Compactness in the metric space of all bounded and unbounded complex sequences

Question

Let s be the set of all (bounded and unbounded) complex sequences and the metric on s is $$d(x,y)=\sum\limits_{j=1}^{\infty} \frac{1}{2^j}\frac{|x_j-y_j|}{1+|x_j-y_j|}$$ where $x=(x_j),y=(y_j)$. Now suppose $M$ is an infinite subset of s. I have to show that the necessary and sufficient condition for compactness of $M$ is that there exists a sequence of positive real numbers $\gamma_1, \gamma_2,\ldots $ such that for all $x$ in $M$ $|x_k|\leq \gamma_k$.

Answer 1

If $M$ is compact, consider the projections $p_k : M \rightarrow \mathbb{C}$ defined by $p_k(x)=x_k$. These are continuous, so are bounded by, say $\gamma_k$.

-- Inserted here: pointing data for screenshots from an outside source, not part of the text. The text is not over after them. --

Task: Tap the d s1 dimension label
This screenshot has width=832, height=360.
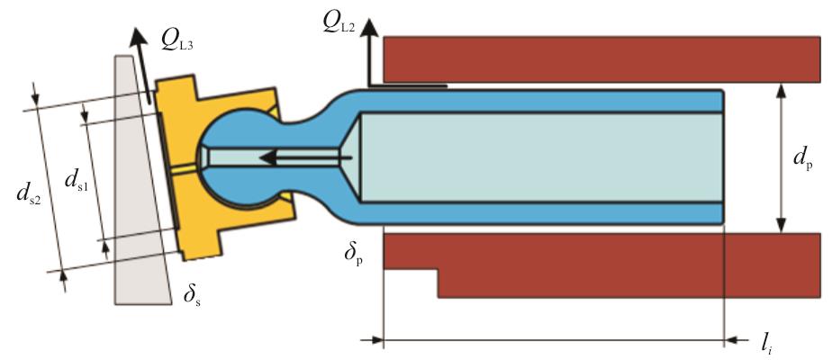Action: tap(77, 181)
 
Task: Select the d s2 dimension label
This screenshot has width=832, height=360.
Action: tap(29, 196)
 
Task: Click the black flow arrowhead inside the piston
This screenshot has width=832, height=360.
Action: tap(268, 158)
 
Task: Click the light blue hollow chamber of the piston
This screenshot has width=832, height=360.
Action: tap(541, 158)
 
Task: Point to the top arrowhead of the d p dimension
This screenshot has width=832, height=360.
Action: tap(781, 92)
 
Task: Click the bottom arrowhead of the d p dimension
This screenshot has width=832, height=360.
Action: tap(781, 224)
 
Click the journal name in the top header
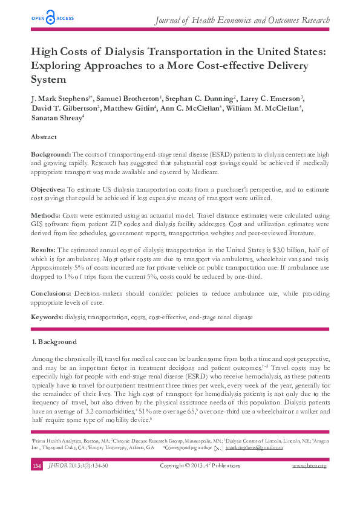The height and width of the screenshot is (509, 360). coord(242,21)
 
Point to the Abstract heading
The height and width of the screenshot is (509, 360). coord(44,137)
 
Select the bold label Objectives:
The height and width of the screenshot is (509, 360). coord(48,190)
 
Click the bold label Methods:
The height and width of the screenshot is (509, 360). coord(46,215)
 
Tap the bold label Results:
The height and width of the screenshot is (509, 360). coord(44,249)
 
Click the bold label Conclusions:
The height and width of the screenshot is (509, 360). coord(51,293)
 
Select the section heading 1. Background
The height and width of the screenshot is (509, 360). coord(54,342)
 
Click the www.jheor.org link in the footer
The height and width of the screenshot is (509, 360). coord(309,466)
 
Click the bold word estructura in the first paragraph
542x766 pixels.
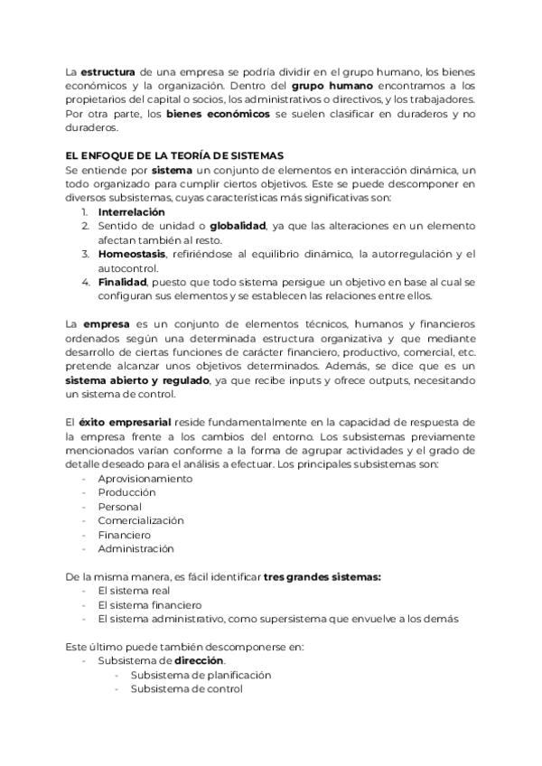pyautogui.click(x=109, y=71)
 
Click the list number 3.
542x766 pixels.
pyautogui.click(x=85, y=254)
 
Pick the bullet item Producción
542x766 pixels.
pyautogui.click(x=126, y=492)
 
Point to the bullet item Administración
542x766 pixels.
pyautogui.click(x=136, y=548)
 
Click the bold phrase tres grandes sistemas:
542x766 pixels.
pyautogui.click(x=322, y=576)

On the other hand, the proposition that every $M \subset \prod_{j=1}^\infty B[0; \gamma_j] \subset \mathbb{C} ^ \mathbb{N}$ is compact, is false. Consider for example $M=\prod_{j=1}^\infty B(0; 1)$ and $((x_j^k)_j)_k$ where $(x_j^k)_j=(\frac{k-1}{k}) \in M$. Then $\lim x^k=(1, 1, 1, 1, ...) \not\in M$.